It's a narrow band sensor. It only reads 14.7 AFR and has an EXTREMELY non-linear response.
"Spec" and "Book" and all that nonsense is to be considered but only within the confines of what the manufacturer's motivations were for publishing it. First and foremost and in some respects the ONLY thing that mattered to them was Emissions. NOT Economy, NOT Performance, NOT NOT NOT.
The FIRST rule of tuning - Give the engine what IT wants. It might idle nicely at 14.7 - but it might not. It might want a richer idle - especially if it's worn (likely at this age), or modified. It EASY to tune idle speed and mixture - you alternately adjust speed, mixture, and timing till you hone in on what the ENGINE wants - NOT what you want, NOT what the spec says, NOT what other people say it should be - NOT NOT NOT.
Additionally - you won't be able to get any transitionary data from it - your DVOM is too slow and you aren't recording it - your pump shot and your WOT mixture will be WAY too rich to be anything meaningful on the narrow band sensor - it will just be 950 mV and then swing to 50 mV when you decel. It will be a useless swinging pendulum of meaningless data. Because the non-linear response of the sensor means at anything that isn't between 14.5 and 14.9 the readings change so rapidly with such tiny changes in mV that there's no resolution to the data and it's useless.
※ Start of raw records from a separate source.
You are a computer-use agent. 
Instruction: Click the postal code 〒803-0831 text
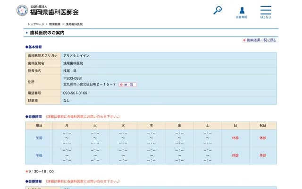73,78
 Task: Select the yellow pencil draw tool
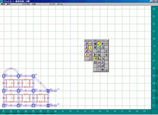pyautogui.click(x=99, y=44)
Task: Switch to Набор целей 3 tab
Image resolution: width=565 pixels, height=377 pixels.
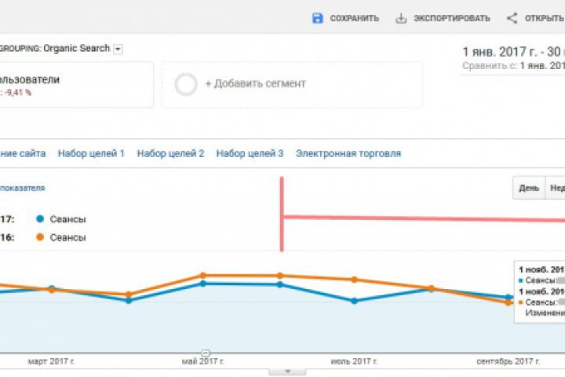Action: click(x=250, y=153)
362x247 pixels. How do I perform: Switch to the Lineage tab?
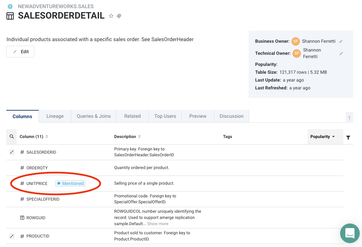click(x=55, y=116)
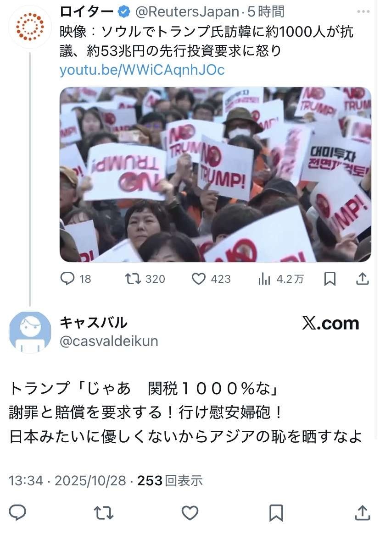Share the キャスバル post
The height and width of the screenshot is (533, 380).
point(362,512)
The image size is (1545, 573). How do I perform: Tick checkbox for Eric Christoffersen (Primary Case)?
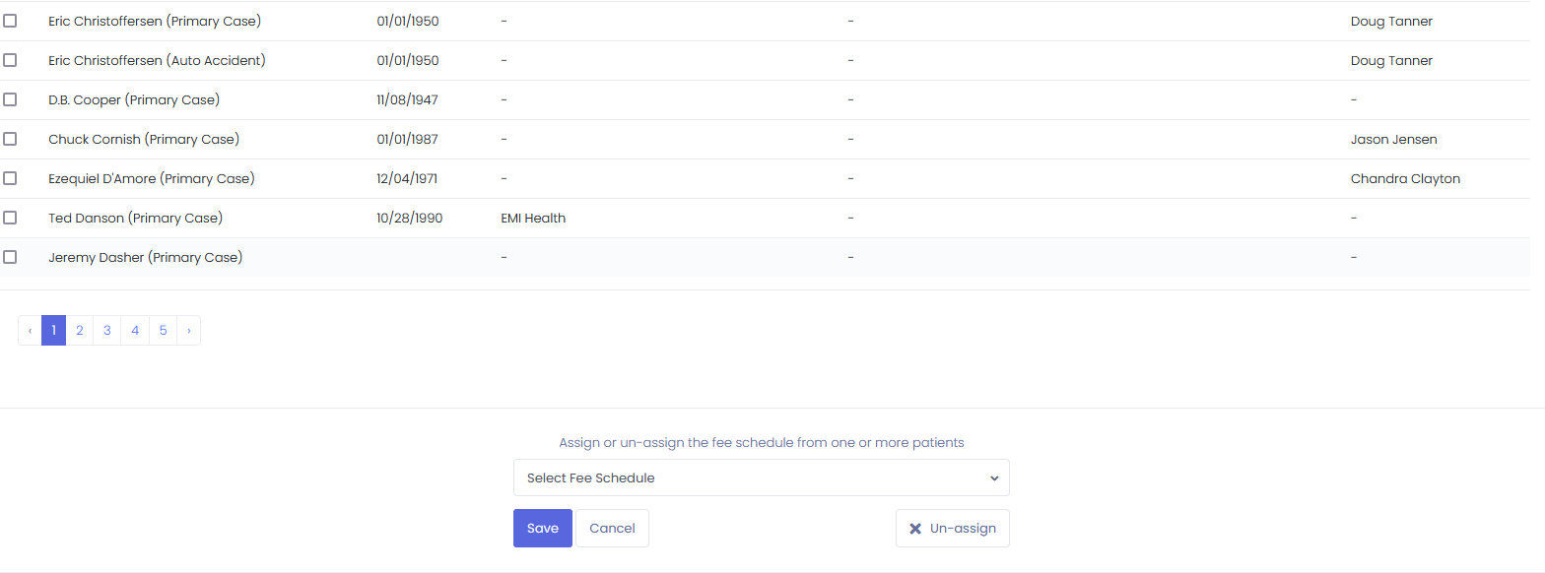click(10, 21)
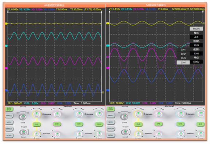Click the trigger level knob, right scope
This screenshot has height=144, width=210.
point(125,132)
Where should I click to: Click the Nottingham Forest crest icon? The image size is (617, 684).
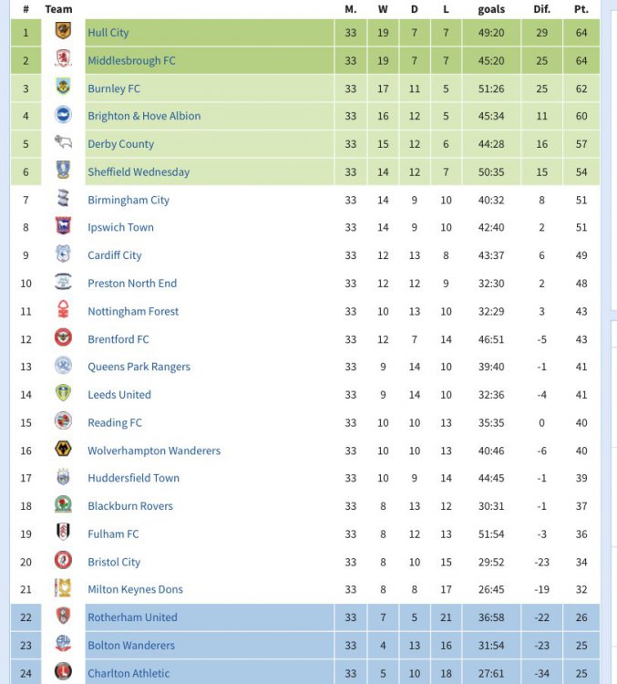[x=63, y=311]
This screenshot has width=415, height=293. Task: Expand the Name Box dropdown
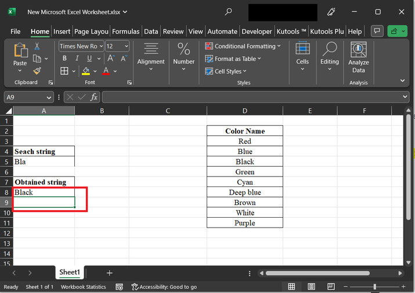click(49, 97)
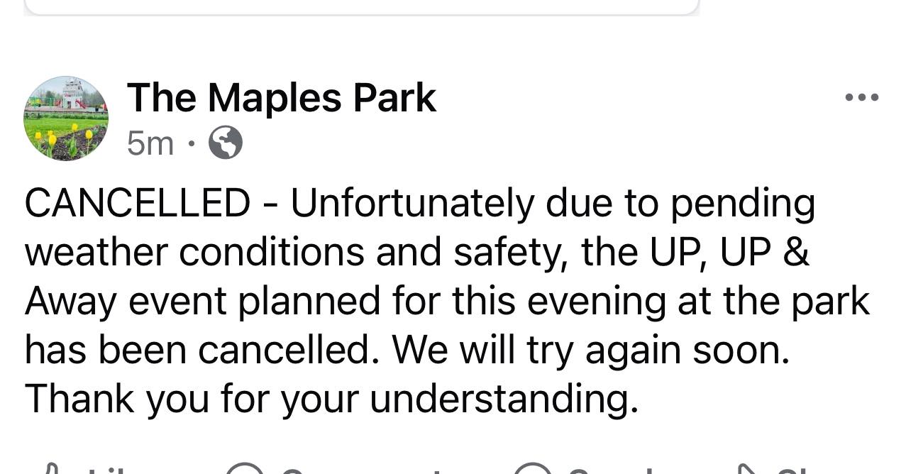Screen dimensions: 906x474
Task: Click the card edge above the post
Action: 362,7
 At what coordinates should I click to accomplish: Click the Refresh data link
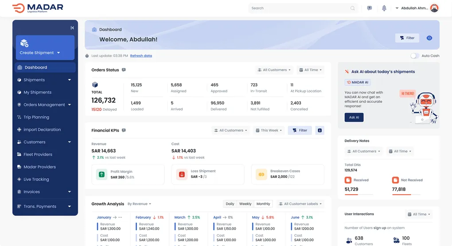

The sensor was designed for a high speed computerized closed loop - wherein the computer responds by counting cross-counts through 0.5v and it is desirable for the mixture to "dither" above and below 14.7 in order to "charge" the catalyst. The computer only cares about the sensor telling to add fuel or subtract fuel - in a dance it calls closed loop. This results in the dithering behavior and is by design. The narrow band sensor was designed SPECIFICALLY for this purpose - to facilitate closed loop operation by computer. It was NOT designed to be a tuning tool. That's what Wideband Sensors are for.